* Instruction
Copy out the rows from the line containing "1400x859 pixels. How" through the line containing "pos(1142,322)", requests included, adding 112 to every coordinate in the answers. Leave the pictures out.

* Records supplied
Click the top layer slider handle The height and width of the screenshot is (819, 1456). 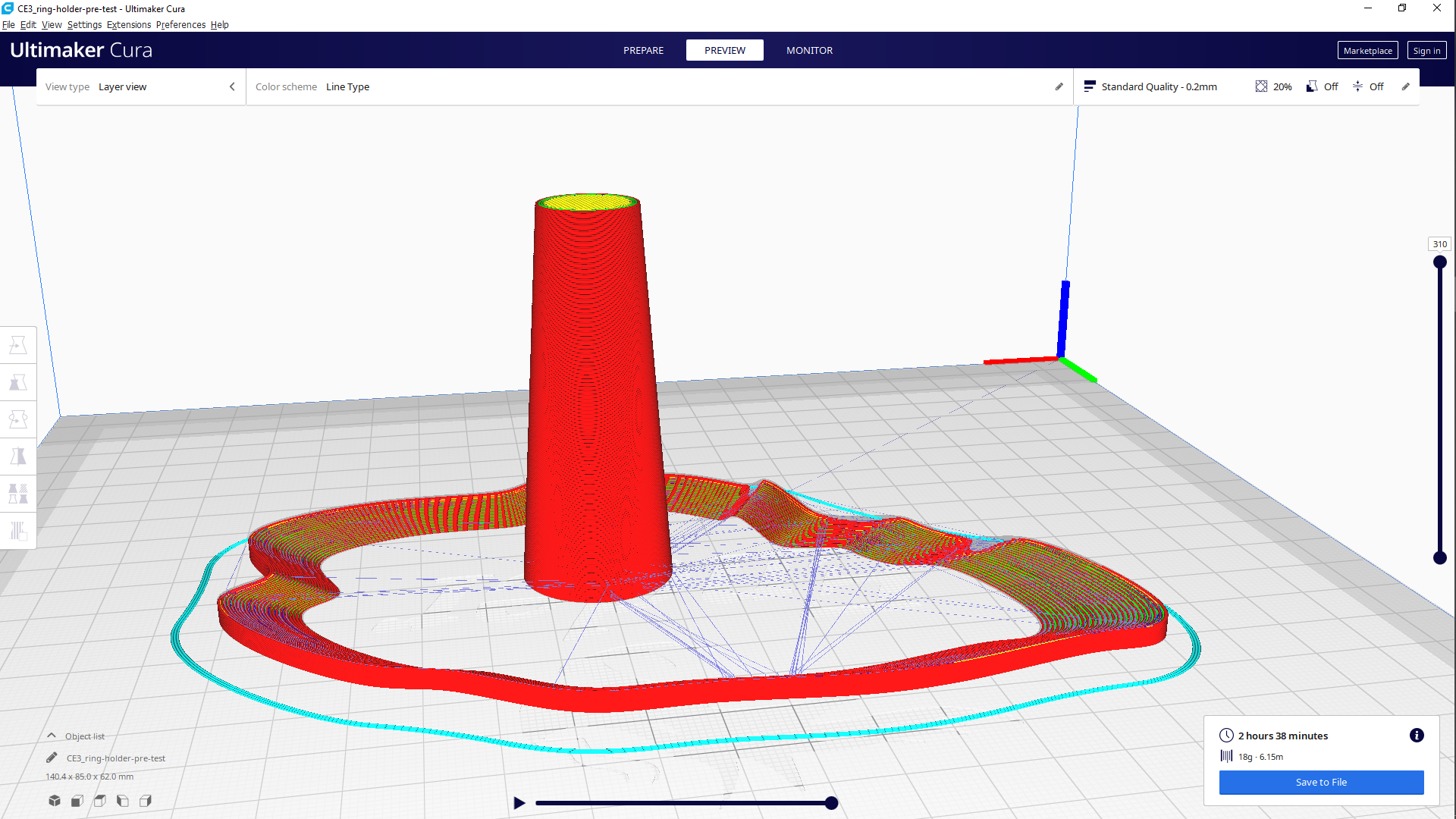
* * *
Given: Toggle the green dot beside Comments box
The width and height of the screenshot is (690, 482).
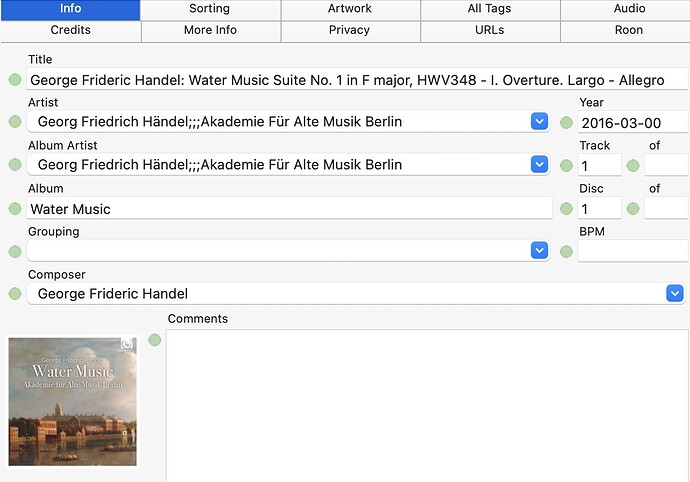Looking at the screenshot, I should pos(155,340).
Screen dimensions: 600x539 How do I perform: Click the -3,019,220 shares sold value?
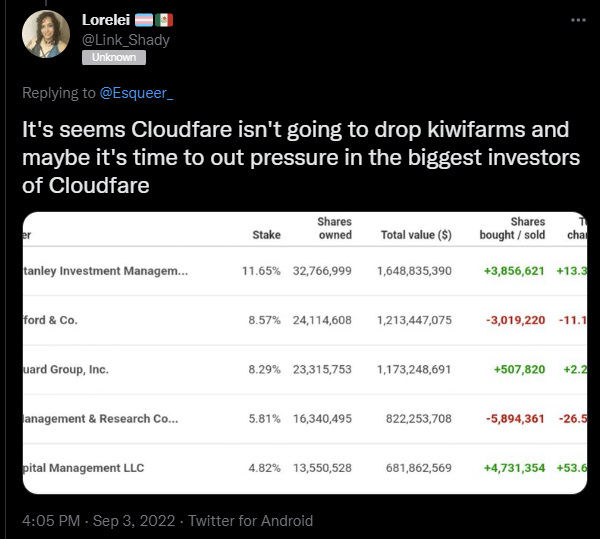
==
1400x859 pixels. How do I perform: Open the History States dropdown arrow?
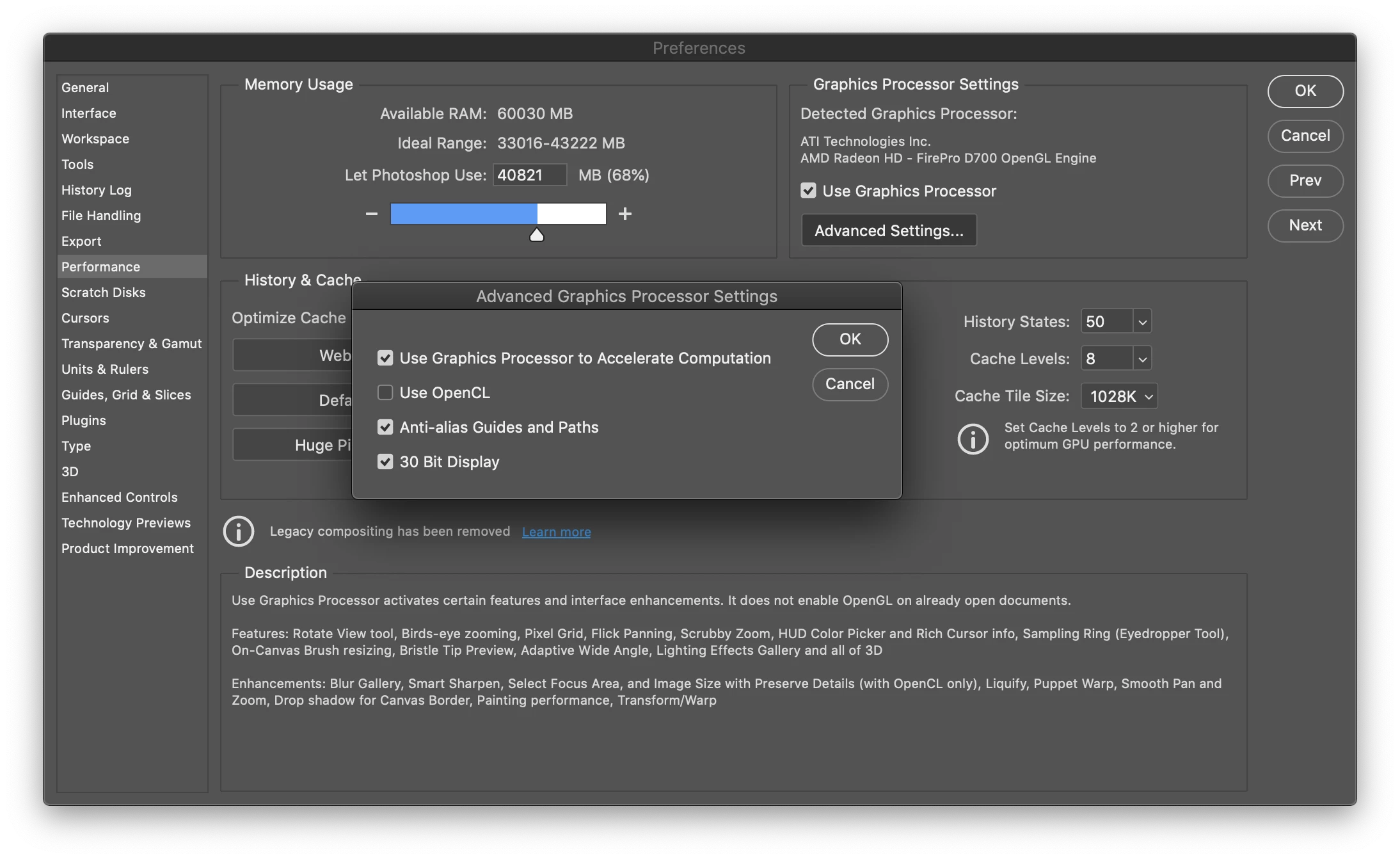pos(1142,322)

* Correct response
1400x859 pixels. How do I perform: Open the History States dropdown arrow?
pos(1254,434)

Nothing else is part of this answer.